This common gastric pathogen is associated with peptic ulcer disease, nonulcer dyspepsia, chronic gastritis, gastric cancer (adenocarcinoma of the distal stomach) and low-grade mucosa-associated lymphoid tissue (MALT) lymphomas.  When infection is associated with peptic ulcer disease or chronic gastritis, treatment of Helicobacter pylori infection may result in a decrease in gastric symptoms and a decrease in recurrence rates thus eliminating the need for maintenance antisecretory therapy.  Appropriate treatment of H. pylori may also decreases the risk of developing gastric cancer.  It is estimated that approximately 50% of the world’s population are infected, and there is an increase in the incidence of infection in lower socioeconomic groups.  However, not all infected patients require treatment.  Current recommendations for groups who require diagnostic testing and treatment include patients with documented active ulcer disease, patients with a past history of ulcer disease who have never undergone testing for H. pylori and require ongoing antisecretory therapy, patients with symptoms suggestive of active ulcer disease or chronic gastritis who do not require endoscopy (lack of warning signs: weight loss, anemia, or guiac positive stools), patients with a family history of gastric cancer, patients who have undergone prior gastric resection for cancer, and patients with MALT lymphoma.  In essence, screening for infection in asymptomatic patients is not necessary.  Also, patients with symptoms of gastroesophageal reflux disease (GERD) do not require screening or treatment as eradication of H. pylori often worsens GERD symptoms.

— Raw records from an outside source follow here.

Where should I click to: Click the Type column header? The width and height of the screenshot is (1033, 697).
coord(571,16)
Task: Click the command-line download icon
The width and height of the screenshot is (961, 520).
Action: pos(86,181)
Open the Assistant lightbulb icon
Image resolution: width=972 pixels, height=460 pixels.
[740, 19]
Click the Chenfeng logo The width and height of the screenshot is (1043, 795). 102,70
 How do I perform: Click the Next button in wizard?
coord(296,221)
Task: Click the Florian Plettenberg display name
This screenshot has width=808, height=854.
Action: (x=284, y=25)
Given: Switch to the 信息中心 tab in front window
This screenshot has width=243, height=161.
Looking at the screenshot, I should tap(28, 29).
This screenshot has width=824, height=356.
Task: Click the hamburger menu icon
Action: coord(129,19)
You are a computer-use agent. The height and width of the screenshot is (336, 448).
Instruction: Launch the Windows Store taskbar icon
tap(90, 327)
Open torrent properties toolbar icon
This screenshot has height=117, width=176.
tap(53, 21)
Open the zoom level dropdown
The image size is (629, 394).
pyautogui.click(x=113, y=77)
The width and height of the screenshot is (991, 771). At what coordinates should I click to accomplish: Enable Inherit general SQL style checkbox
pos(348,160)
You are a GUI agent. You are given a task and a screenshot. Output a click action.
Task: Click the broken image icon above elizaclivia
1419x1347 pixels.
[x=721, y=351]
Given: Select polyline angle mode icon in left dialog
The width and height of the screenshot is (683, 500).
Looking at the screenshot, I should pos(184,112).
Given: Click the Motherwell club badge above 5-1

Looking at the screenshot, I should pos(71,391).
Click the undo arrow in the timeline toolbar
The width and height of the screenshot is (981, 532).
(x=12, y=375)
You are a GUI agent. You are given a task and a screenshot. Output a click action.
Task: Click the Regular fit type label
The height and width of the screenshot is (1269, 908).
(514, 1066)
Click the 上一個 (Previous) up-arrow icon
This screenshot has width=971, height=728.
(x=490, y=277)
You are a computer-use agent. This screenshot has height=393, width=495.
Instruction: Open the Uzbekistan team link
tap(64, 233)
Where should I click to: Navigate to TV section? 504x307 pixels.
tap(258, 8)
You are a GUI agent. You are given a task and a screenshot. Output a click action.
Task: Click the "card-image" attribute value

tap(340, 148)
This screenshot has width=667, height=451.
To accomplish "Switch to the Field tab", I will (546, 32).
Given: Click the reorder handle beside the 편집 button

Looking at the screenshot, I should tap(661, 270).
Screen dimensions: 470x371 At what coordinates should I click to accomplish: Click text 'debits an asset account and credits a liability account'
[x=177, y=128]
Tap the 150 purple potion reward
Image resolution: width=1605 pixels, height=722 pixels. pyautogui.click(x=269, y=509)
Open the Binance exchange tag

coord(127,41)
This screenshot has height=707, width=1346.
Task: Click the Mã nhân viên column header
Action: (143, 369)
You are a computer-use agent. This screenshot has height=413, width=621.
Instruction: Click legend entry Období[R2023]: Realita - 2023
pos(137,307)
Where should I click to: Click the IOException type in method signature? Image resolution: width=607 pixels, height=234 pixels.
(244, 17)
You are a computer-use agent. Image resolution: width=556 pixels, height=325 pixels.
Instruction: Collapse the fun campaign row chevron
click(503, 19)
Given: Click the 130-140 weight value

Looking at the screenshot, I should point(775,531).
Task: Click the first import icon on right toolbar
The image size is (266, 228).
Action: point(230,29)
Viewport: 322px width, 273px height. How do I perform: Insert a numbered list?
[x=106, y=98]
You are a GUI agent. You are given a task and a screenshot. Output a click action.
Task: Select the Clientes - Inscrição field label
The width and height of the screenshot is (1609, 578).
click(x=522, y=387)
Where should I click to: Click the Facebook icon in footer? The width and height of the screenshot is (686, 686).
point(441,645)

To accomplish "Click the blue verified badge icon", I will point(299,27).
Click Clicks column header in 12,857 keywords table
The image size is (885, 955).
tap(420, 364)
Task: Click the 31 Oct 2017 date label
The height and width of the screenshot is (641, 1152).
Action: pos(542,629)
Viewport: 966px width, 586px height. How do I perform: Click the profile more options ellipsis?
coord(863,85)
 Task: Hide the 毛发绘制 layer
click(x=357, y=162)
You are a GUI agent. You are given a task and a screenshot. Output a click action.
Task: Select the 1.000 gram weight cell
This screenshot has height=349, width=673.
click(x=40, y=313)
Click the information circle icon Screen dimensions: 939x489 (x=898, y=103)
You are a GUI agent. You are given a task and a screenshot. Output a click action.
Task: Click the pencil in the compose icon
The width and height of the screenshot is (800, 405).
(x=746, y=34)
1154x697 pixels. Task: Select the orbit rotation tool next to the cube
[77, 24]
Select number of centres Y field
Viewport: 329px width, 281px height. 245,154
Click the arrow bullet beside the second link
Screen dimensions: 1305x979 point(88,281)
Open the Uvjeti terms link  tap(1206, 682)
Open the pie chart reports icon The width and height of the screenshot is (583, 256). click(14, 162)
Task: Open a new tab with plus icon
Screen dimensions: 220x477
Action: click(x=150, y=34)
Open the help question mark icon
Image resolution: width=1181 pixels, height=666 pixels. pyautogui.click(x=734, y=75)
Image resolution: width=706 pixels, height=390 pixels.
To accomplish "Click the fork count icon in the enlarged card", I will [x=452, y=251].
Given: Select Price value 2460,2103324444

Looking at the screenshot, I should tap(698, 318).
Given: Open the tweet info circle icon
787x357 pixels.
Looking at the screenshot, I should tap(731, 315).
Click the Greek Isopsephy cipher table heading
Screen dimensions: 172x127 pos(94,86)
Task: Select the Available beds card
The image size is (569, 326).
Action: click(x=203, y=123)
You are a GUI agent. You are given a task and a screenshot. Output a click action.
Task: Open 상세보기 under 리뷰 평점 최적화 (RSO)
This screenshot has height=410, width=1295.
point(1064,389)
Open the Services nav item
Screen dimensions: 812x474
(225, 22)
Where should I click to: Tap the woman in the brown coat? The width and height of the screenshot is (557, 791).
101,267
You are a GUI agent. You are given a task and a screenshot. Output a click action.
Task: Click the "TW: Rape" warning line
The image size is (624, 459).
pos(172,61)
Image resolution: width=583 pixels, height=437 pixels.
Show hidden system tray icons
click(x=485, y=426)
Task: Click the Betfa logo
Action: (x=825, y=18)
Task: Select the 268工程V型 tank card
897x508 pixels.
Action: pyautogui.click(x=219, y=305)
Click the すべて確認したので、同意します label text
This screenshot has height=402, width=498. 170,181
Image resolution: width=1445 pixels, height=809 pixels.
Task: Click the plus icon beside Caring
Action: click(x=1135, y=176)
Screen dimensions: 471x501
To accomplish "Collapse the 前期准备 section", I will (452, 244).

     There are many tests available to confirm the presence of infection.  Biopsy specimens obtained during esophagogastricduodenoscopy may be subjected to Giemsa or Genta staining methods or the rapid urease test.  However, this involves an invasive procedure which is often unnecessary in patients younger than 50 years of age with uncomplicated peptic ulcer disease and no warning signs (weight loss, anemia, or guiac positive stools).  Enzyme-linked immunosorbent assay (ELISA) testing of patients sera for antibodies may be performed in the laboratory or via office based tests.  ELISA testing can not distinguish between prior or current infection.  Urea breath tests using 13C- or 14C- labeled urea can detect infection when H. pylori hydrolyzes the radiolabeled urea and results in an increased excretion of radiolabeled CO2.  Urea breath tests are less reliable in patients on antisecretory therapy (proton pump inhibitors or H2 receptor antagonists), bismuth, antimicrobials, or antacids.  Urea breath testing should be performed at least two weeks after antisecretory therapy and four weeks after antimicrobials have been discontinued.  The urea breath tests may be used to determine if infection eradication therapy was successful.  H. pylori infection may also be detected via a stool immunoassay.

     If a negative result is obtained on initial testing, then a confirmatory H. pylori test may prove useful especially when there is endoscopic or radiographic evidence of ulcer disease.  If confirmatory testing is negative, then no therapy is required.  Effective anti-H. pylori therapy is imperative when diagnostic testing confirms the presence of infection in symptomatic patients.  Repeat testing with either the urea breath test, biopsy, or stool antigen testing should be performed to confirm successful eradication of infection following treatment in patients whose symptoms persist after therapy.  Repeat testing to confirm eradication is not required in patients whose symptoms resolve following therapy.

     There are many successful therapies for H. pylori eradication.  If symptoms persist after a full course of therapy, repeat testing for H. pylori infection should be performed, and if infection is still present, repeat treatment with a different course of therapy should be instituted.  Testing to confirm eradication should occur at least two weeks after cessation of antisecretory therapy and a minimum of at least four weeks after completion of antibiotic therapy. Standard triple regimens include a PPI, clarithromycin, with either amoxicillin or metronidazole for 7-10 days. Single day quadruple therapy entails a PPI, bismuth (524 mg 2 tablets QID), amoxicillin (500 mg 4 tab QID) and metronidazole (500 mg QID) all for one day with PPI therapy continued until acute symptoms resolve. In resistent cases, 14 days of sequential therapy may be employed in which amoxicillin therapy for one week precedes triple therapy based regimens.